Nestes depoimentos também foi apontado que as telhas eram todas cortadas no chão, na parte externa da Igreja, e depois eram levadas para a parte superior do templo, para colocação.
— Pegamos as notas fiscais e vimos que as parafusadeiras eram novas. (Não tinha) nada de equipamento muito antigo. Aguardamos a vinda do laudo pericial, que realmente confirmou o início do fogo do incêndio na parte superior daquele forro de madeira, próximo ao altar — relatou.
Os investigadores também questionaram aos funcionários da obra se eles deixavam o maquinário carregando no horário do intervalo. A resposta foi que estes recolhiam tudo no final do expediente da manhã e no final da tarde.
O nome da empresa que trabalhava na reforma do telhado da igreja não foi divulgado pela Polícia Civil.
Perícia não “bateu o martelo”
O perito criminal Airton Kraemer ponderou que uma perícia de incêndio é bastante complexa, uma vez que os vestígios são consumidos pelo próprio fogo. Ele informou que a própria ação dos Bombeiros para tentar salvar o resto da estrutura acaba trazendo mais dificuldades para a perícia.
— De todas as causas possíveis, a gente percebeu que a mais provável foi a questão do curto-circuito na região superior, ou seja, no foco. Todavia a gente não conseguiu identificar de forma inequívoca que se tratava, por exemplo, de uma rede elétrica antiga que tinha na Igreja ou se foi de uma rede instalada pela empresa para fornecer luz elétrica para aqueles aparelhos, por exemplo. Não podemos bater o martelo em 100% e dizer que foi essa a causa — admitiu Kraemer.
— Se fosse um acidente parcial, talvez conseguíssemos identificar em separado. Olha, o curto foi nessa rede que já tinha ou de repente pode ter sido em uma rede implementada para fazer o serviço de troca. Mas, como queimou tudo, não temos essa informação, infelizmente. Por isso que ficamos entre as causas prováveis — lamentou o coordenador regional do IGP.
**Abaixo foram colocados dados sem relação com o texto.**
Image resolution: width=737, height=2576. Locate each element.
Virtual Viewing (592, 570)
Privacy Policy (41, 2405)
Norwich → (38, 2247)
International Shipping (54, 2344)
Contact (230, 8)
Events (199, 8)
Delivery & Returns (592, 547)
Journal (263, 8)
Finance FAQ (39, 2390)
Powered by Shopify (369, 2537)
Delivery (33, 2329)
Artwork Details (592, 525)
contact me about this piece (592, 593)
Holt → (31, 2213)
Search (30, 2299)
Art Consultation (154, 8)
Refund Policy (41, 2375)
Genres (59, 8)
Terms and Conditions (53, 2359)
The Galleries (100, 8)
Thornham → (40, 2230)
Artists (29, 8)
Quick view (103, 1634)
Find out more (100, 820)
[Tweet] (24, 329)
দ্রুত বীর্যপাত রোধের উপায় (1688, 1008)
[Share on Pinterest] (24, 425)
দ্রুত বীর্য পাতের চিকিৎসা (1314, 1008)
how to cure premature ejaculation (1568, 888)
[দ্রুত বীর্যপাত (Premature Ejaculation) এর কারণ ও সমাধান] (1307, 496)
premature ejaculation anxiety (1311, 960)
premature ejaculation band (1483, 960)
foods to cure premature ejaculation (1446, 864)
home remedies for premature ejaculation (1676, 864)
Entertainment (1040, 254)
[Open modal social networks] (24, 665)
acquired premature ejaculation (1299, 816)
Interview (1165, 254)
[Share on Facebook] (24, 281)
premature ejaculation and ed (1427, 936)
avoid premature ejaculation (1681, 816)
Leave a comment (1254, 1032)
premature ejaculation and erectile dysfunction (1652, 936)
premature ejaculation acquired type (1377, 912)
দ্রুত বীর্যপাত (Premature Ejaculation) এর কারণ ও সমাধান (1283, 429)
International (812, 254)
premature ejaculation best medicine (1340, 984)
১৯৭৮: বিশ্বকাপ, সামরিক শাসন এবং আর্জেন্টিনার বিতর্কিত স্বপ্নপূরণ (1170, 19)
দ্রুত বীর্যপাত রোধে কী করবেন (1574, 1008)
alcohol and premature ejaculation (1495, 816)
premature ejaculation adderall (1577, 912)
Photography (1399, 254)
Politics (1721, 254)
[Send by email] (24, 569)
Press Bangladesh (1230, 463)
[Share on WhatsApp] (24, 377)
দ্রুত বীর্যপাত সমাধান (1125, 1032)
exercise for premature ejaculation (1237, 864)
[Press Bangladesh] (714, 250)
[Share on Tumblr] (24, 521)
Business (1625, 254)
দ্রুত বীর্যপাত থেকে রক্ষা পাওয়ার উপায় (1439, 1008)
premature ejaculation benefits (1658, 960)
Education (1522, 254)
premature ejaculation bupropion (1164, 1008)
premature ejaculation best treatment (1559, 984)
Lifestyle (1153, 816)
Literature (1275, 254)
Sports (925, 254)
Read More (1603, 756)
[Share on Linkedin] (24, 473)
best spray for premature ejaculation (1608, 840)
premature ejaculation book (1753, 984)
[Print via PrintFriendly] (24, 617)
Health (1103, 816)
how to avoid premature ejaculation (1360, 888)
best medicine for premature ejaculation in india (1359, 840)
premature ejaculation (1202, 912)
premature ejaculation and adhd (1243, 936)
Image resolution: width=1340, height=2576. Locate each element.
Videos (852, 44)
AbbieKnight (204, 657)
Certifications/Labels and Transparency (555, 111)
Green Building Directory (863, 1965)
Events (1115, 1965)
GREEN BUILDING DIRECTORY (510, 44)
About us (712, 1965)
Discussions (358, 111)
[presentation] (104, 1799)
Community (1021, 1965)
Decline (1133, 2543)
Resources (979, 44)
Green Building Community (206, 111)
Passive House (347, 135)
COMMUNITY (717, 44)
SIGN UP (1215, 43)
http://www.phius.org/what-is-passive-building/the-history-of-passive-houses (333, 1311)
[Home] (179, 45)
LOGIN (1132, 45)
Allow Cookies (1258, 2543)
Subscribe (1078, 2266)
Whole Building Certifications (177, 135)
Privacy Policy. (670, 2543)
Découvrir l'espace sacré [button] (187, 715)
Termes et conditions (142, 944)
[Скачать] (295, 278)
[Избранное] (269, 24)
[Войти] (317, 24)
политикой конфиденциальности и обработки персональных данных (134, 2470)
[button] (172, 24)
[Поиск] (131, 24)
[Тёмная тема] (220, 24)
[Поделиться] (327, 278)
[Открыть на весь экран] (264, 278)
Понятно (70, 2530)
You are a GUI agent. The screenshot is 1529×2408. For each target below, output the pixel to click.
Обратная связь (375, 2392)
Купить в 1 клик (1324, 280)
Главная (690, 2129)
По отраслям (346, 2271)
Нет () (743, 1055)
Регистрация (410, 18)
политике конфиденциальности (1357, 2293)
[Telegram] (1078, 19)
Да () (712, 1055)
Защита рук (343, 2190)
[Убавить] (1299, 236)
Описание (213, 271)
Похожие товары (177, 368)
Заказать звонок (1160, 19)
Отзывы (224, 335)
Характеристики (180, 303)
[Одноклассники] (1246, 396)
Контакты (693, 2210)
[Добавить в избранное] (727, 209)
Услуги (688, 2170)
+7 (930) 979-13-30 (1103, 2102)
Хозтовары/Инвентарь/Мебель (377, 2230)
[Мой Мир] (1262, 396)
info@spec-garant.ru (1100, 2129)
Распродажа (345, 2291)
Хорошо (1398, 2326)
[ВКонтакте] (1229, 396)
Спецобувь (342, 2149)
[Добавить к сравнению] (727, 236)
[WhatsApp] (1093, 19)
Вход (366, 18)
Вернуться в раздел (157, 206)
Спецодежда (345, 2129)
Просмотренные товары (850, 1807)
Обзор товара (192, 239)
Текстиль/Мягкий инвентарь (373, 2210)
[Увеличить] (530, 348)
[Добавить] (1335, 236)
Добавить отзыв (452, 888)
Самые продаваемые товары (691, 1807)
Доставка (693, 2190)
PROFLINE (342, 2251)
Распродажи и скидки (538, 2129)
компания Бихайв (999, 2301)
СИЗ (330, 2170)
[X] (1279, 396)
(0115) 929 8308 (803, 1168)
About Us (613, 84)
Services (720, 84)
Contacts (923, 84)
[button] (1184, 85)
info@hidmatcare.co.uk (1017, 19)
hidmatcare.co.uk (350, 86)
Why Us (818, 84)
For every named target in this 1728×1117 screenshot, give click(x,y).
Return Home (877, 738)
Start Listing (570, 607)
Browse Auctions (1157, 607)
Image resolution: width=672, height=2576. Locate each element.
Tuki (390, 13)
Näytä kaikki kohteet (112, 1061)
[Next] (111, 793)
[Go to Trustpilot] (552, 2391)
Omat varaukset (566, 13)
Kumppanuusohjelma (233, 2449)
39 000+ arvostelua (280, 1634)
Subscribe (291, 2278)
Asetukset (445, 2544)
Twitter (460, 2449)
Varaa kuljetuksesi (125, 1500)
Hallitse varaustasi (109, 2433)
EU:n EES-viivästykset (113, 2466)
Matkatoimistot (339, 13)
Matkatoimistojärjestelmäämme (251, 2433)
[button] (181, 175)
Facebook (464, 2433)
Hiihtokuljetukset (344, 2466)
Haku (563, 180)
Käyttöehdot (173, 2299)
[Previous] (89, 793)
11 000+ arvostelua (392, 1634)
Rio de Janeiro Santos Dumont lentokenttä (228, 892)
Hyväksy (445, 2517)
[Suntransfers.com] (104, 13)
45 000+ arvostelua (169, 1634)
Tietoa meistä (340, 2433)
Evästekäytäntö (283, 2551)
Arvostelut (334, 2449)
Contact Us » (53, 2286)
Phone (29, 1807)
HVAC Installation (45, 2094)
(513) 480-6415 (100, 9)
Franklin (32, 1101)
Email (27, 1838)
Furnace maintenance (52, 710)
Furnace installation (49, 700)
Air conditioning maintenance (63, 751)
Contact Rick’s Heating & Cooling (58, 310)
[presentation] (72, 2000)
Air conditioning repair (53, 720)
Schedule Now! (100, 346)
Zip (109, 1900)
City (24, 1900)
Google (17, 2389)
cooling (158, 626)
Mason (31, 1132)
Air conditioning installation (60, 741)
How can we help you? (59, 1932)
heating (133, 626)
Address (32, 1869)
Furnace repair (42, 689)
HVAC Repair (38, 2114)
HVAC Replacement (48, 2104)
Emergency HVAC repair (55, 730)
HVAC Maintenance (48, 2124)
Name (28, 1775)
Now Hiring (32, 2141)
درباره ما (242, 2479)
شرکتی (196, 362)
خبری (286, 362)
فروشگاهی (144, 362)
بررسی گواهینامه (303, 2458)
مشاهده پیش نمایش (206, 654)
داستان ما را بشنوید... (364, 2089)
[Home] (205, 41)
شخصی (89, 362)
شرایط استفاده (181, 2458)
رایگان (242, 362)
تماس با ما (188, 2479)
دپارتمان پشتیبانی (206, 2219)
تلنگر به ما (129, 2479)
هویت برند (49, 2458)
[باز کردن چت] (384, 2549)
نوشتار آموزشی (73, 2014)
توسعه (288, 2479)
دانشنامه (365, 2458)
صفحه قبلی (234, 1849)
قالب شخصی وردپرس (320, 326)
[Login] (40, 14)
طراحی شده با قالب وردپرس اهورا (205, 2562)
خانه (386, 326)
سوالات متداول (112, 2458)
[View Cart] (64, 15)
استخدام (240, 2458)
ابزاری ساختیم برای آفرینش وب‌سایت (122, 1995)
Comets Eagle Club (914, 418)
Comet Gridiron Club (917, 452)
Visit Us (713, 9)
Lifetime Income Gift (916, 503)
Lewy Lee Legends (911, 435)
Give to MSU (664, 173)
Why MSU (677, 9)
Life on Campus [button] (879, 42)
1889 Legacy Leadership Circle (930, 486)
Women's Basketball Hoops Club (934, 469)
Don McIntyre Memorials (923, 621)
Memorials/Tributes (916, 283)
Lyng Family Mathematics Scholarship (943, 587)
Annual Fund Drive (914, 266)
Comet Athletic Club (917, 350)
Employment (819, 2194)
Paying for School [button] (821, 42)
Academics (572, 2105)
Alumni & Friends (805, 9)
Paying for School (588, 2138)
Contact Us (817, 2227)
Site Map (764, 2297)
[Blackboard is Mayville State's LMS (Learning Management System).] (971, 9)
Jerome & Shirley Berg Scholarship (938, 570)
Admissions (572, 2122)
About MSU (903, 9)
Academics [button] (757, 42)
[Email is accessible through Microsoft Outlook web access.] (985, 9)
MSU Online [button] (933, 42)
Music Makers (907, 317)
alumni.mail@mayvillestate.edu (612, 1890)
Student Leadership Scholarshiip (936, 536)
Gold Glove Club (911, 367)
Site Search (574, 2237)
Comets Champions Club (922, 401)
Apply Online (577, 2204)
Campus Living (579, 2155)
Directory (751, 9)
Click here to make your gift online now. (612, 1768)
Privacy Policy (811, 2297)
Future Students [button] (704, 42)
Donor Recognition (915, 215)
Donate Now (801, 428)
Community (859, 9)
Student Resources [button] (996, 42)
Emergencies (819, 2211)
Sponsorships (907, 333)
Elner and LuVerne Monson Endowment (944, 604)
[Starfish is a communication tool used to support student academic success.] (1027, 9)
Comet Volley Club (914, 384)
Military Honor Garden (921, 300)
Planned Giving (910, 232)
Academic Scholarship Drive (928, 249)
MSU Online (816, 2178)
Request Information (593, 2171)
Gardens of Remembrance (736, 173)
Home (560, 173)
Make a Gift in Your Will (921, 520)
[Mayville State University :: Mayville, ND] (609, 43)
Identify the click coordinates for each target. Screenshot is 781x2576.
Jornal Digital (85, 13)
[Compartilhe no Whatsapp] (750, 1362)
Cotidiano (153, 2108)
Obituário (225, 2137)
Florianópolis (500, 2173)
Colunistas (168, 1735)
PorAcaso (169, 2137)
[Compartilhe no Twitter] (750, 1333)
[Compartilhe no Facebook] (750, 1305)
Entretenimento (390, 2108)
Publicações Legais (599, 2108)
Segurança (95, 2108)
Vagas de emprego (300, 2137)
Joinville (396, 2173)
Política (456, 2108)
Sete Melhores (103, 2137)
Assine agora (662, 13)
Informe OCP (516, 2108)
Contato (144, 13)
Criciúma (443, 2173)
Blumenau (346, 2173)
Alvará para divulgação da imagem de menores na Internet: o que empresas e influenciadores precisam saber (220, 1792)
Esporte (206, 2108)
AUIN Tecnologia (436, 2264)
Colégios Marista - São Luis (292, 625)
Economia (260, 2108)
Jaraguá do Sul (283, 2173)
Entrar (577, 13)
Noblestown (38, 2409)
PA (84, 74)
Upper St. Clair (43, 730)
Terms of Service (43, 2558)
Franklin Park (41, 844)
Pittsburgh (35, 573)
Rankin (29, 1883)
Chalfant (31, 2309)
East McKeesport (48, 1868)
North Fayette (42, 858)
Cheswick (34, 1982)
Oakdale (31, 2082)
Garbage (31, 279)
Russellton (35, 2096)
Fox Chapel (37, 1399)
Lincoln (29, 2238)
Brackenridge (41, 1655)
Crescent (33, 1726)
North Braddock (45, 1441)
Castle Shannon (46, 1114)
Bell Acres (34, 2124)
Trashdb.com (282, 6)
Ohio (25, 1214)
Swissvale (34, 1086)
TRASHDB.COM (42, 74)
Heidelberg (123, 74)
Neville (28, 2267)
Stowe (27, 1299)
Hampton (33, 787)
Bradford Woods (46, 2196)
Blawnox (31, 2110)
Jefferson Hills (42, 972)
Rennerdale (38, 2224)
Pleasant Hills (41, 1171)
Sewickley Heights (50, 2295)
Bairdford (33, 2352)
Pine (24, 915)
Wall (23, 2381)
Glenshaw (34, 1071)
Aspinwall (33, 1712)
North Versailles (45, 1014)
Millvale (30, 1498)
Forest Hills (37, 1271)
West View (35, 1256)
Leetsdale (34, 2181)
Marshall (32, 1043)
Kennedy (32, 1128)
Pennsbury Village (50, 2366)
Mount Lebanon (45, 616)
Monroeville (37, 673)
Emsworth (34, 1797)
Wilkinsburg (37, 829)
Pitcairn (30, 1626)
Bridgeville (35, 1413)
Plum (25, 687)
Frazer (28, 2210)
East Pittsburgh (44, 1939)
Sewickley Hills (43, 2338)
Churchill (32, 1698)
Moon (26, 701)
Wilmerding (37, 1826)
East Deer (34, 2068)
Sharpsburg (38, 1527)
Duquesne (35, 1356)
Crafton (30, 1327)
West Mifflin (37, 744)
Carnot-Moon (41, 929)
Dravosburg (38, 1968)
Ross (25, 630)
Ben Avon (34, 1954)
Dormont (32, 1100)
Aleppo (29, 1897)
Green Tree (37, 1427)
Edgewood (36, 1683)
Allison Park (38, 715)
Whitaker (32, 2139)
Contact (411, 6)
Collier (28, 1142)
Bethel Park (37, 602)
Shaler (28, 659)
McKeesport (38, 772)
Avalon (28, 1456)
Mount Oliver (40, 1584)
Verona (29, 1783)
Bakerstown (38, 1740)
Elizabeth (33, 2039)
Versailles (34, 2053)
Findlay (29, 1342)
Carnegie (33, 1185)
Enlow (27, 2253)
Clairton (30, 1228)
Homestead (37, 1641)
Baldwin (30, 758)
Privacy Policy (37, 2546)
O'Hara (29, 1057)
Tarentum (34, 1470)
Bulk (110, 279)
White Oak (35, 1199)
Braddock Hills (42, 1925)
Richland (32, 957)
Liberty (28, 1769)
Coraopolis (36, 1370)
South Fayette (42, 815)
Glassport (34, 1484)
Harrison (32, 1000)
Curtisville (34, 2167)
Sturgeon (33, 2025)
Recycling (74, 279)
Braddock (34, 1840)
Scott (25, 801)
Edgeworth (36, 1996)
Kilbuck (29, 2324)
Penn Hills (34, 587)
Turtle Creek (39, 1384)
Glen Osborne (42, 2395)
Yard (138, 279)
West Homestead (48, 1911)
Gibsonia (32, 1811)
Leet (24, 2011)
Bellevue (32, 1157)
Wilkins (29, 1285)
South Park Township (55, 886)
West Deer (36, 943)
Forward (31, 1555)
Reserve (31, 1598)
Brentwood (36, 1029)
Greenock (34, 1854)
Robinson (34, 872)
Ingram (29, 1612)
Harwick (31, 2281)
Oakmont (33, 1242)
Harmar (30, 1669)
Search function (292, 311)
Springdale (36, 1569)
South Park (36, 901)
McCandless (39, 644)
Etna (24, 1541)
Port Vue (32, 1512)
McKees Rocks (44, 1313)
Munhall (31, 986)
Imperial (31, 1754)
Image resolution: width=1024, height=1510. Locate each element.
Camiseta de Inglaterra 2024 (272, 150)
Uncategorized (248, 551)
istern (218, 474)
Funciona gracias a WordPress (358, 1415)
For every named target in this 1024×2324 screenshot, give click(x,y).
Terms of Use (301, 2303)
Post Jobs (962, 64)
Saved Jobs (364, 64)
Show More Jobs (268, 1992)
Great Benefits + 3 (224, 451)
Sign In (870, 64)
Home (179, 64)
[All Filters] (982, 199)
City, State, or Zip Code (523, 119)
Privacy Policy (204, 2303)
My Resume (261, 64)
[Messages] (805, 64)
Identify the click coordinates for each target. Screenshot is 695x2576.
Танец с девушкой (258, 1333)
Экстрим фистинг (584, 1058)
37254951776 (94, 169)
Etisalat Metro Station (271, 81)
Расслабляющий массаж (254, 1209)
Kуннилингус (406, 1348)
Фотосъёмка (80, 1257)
Câmeras na parte interna da Igreja
Sobre as câmeras da parte interna da Igreja, que funcionavam com movimento, a delegada Carla explicou que foram verificadas, mas as últimas gravações foram registradas ao meio-dia e 48 segundos.
— Depois desse horário, mesmo que tenha iniciado o foco de incêndio, não gravou nada da queda das coisas. Acredito que, talvez, a parte elétrica já tenha caído. A câmera é mais um indicativo da queda da rede elétrica.
“Não temos como confirmar ou afastar nenhuma dessas hipóteses”
A conclusão do laudo é que não foi possível identificar, de forma “exata” e “inequívoca”, o agente causador do incêndio.
—As hipóteses são relacionadas à falha elétrica, a ação humana direta ou indireta, a eventual relação com a atividade de reforma que estaria sendo executada na cobertura. Considerando que a origem do incêndio foi identificada nas proximidades de onde eles estavam trabalhando, não temos como confirmar ou afastar nenhuma dessas hipóteses — detalhou a delegada.
Carla Zanetti também explicou que o foco inicial (onde teria começado o incêndio) apontado pelo laudo do IGP, seria na região onde estaria sendo realizada a troca das últimas telhas.
—(Seria na parte) acima do altar, na parte longitudinal mais próximo ao altar, e no ponto de vista transversal próximo ao telhado — complementou o perito Kraemer.
Ministério Público poderá pedir novas diligências
Com base na conclusão do IGP, a delegada de Flores da Cunha explicou que não foi configurada a “culpa” de alguém em específico.
— Como ficou inconclusivo nesse ponto, a gente remeteu o inquérito sem indiciamento, porque não se apurou nenhuma pessoa responsável. Isso irá para análise do Judiciário e do Ministério Público (MP).Eles podem decidir por querer mais alguma diligência, ou se entendem pelo arquivamento (do caso).
Em relação ao fato de a seguradora estar aguardando o laudo pericial para poder calcular os valores e a porcentagem que deverá ser paga pela apólice da Igreja Matriz, a delegada Carla informa que o documento já foi repassado.